▶ **Extrait du texte**
────────
Quand un acteur joue, vous vous attachez surtout à son regard ?
Youssef Chahine : Intensément. Quand un acteur connaît son texte, ce n’est pas assez. Il peut jouer bien, mais parfois je le fais recommencer. Je lui dis : “Encore une fois, je ne te crois pas. Il ne s’est rien passé”. A n’importe quel moment, entre une phrase et une autre, entre un mot et un autre, le regard de celui qui donne la réplique doit faire changer l’acteur de ton, au moins un peu. Si ce contact n’est pas là, je le dis. Il faut sentir une symbiose totale. Pour les plans rapprochés, les acteurs jouent avec moi. Je remplace l’interlocuteur, derrière la caméra. Piccoli s’est beaucoup amusé avec ça. Je suis un acteur frustré et je leur donne la réplique. S’il ne sont pas très bons, je leur montre comment ils doivent jouer.
Comment tournez vous les scènes de bataille ?
Youssef Chahine : On ne filme pas une vraie bataille. C’est une question de montage. On ne peut pas faire une bataille entière. On tourne plan par plan, parce qu’il y a quelque chose à raconter dans une bataille. A tout moment, j’ai quelque chose à dire. J’ai inventé l’image figée pour les batailles avec Saladin (1963). Je me suis dit que dans la partie importante d’une bataille ça se passait trop vite. Le cinéma me donne le moyen d’allonger le temps. Je l’ai fait dans Saladin. C’est seulement après Saladin, mon 16e film, qu’on a commencé à parler de moi. Il ne faut pas se presser. Ce métier est tellement merveilleux — à chaque plan il y a une jouissance totale — que la gloire et l’argent sont superflus. Certaines valeurs sont très mal comprises.
Comment voyez vous Adieu Bonaparte avec le recul, par rapport à vos précédents films ?
Youssef Chahine : L’atmosphère d’énorme amour qu’il y avait sur le plateau s’est traduite dans le film. Avec 35 ans de métier, je m’aperçois qu’à chaque fois que j’ai fait un mauvais film c’est parce qu’il y avait des gens que je n’aimais pas dans l’équipe du film, parmi les acteurs. J’aime beaucoup mon métier. Quand je sors de chez moi, je ne me dis pas que je vais travailler. Je me dis que je vais m’amuser.
────────
▶ **Données disponibles**
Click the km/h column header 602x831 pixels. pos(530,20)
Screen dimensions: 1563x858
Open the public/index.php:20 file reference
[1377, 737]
────────
▶ **Consigne écrite 1**
Relevez toutes les questions posées à Youssef Chahine dans l'entretien.
▶ **Consigne écrite 2**
Dans l'entretien avec Youssef Chahine, recopiez le passage compris entre «Comment voyez vous» et «je vais m’amuser.» inclus, en substituant «tournage» à «plateau».
▶ **Consigne écrite 3**
Poursuivez l'entretien avec Youssef Chahine à partir de l'endroit où il s'arrête.

▶ **Résultat 1**
- Quand un acteur joue, vous vous attachez surtout à son regard ?
- Comment tournez vous les scènes de bataille ?
- Comment voyez vous Adieu Bonaparte avec le recul, par rapport à vos précédents films ?

▶ **Résultat 2**
Comment voyez vous Adieu Bonaparte avec le recul, par rapport à vos précédents films ?
Youssef Chahine : L’atmosphère d’énorme amour qu’il y avait sur le tournage s’est traduite dans le film. Avec 35 ans de métier, je m’aperçois qu’à chaque fois que j’ai fait un mauvais film c’est parce qu’il y avait des gens que je n’aimais pas dans l’équipe du film, parmi les acteurs. J’aime beaucoup mon métier. Quand je sors de chez moi, je ne me dis pas que je vais travailler. Je me dis que je vais m’amuser.

▶ **Résultat 3**
Propos recueillis à Marrakech le 24 avril 1985 par Vincent Ostria © et Fabrice Revault d’Allonnes ©
Quel a été le point de départ d’Adieu Bonaparte ?
Youssef Chahine : Adieu Bonaparte, ce sont des personnages réels. C’est d’abord un rapport humain et les conditions de ce rapport, dans une perspective historique. Il m’importe de savoir dans quelle condition des événements du passé ressemblent à notre époque. Là, je montre l’occupation de l’Egypte. Qui dit occupation, dit résistance, c’est inévitable. La première insurrection que je décris dans le film est tellement sincère, spontanée, qu’elle dépasse tout. J’ai pris cette insurrection comme sujet central et j’ai senti qu’à travers elle je pouvais dire beaucoup de choses. Et puis, il y a Caffarelli. C’était un des plus grands chefs du génie, un savant, un humaniste absolument extraordinaire. Il était convaincu qu’il fallait exporter les préceptes d’une Révolution incluant l’amour et la connaissance de l’autre. Petit à petit, il a découvert que ça n’allait pas se passer comme ça, et que Bonaparte était venu avec d’autres desseins. Alors, Caffarelli trouva que son meilleur allié était un petit Egyptien qui l’avait compris. Il a aimé une famille égyptienne, et particulièrement trois frères, qui avaient une mentalité proche de la sienne. L’un d’entre eux, Ali, avait appris le français avec une commerçante française qui lui faisait lire Sade, avec des intentions probablement très normales. Caffarelli lui a dit à un certain moment : “C'est par Sade que tu as appris le français ; c’est par là que tu l’as appris”. C’est très souvent par là qu’on apprend une langue.
Adieu Bonaparte était-il un prétexte pour remonter aux sources du colonialisme ?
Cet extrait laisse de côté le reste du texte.